Maze attacked the South Korean memory and semiconductor manufacturer SK Hynix, one of the world’s top hardware companies reporting $22 billion in revenue, in August 2020. The attackers stole documents, including emails relating to price negotiations with clients like Apple and IBM. The company had one IP in the Pulse Secure list – in Italy, where the company’s European R&D Centre is situated. While no details of the attack are known, exploitation of CVE-2019-11510 is among Maze’s TTPs.

A Vietnamese IT Corporation

Based on confidential information obtained by KELA, a Vietnamese IT corporation suffered a ransomware incident in August 2020. Two of the company’s IP addresses were exposed in the Pulse Secure lists, one of them present in both lists – suggesting several threat actors might target it.

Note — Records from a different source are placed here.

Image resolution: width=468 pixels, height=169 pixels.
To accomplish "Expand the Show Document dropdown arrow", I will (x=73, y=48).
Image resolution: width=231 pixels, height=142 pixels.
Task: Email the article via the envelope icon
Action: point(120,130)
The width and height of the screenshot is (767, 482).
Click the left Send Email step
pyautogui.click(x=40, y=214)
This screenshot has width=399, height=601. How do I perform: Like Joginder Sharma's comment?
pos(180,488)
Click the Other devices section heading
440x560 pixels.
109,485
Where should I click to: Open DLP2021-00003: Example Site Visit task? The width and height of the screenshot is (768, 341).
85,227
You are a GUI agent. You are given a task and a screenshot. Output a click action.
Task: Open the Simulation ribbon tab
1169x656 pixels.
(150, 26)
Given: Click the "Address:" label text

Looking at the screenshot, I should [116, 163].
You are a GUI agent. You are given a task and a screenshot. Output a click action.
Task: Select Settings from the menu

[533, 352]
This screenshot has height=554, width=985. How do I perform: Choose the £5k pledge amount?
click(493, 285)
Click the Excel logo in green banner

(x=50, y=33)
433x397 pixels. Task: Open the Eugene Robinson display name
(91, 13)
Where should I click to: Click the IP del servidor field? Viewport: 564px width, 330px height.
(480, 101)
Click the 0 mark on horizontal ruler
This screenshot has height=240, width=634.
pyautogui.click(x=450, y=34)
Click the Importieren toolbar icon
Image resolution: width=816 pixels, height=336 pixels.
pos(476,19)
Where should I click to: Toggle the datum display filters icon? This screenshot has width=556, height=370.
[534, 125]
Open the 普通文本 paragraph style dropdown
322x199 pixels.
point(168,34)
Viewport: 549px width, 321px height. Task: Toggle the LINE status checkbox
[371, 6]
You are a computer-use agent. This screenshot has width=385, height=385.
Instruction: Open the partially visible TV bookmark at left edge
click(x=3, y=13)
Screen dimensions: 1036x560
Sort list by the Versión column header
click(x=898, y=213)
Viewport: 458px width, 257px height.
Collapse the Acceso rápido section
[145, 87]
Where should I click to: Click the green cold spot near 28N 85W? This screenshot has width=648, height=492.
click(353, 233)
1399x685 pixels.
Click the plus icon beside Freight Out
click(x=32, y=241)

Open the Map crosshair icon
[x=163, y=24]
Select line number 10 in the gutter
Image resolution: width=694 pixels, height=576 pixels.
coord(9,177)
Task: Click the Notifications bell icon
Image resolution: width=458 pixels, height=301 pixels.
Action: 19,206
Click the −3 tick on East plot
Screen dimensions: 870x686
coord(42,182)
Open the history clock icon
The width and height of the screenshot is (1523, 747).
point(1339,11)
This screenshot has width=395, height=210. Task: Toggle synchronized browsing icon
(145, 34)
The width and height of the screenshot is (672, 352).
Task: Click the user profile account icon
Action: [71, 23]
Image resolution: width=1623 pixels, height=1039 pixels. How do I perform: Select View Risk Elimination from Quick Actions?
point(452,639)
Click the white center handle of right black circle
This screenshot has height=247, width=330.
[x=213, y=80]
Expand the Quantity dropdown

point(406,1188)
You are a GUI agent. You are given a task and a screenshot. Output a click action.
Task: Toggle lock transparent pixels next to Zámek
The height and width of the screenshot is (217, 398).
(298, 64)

Based on TTPs used in the attack, Maze could be responsible, although the ransomware gang has not mentioned the company online, and there were no media reports of the incident.

Japanese Manufacturing Company

LockBit ransomware operators launched an attack against this Japanese manufacturing company. The gang first exposed the victim in a thread on a Russian-speaking underground forum, listing a .cn domain, indicating the target was a Chinese branch. A few days later, LockBit listed the victim on their blog without mentioning any domain names.

The victim announced in the LockBit’s thread

The victim shared on the LockBit’s website

While malicious actors often leverage Pulse Secure flaws to launch ransomware attacks, we usually discover the initial infection vector after the incident occurred and the investigation has been concluded.

However, as our post indicates, it is possible to prevent some intrusions by regularly monitoring darknet forums and repositories in order to detect potential threats to organizations. Organizations globally are continually threatened by the exposure and ongoing circulation of their sensitive credentials that are posted on the web. Taking into consideration the nature of the underground ecosystem, the credentials exposed in recent instances (such as the exposures of the Pulse Secure VPNs and Fortinet VPNs) will likely continue to be leveraged for more crucial cyber-attacks, creating a greater need for enterprise defenders to monitor weakness in their networks and exposure of their data in the Dark Net.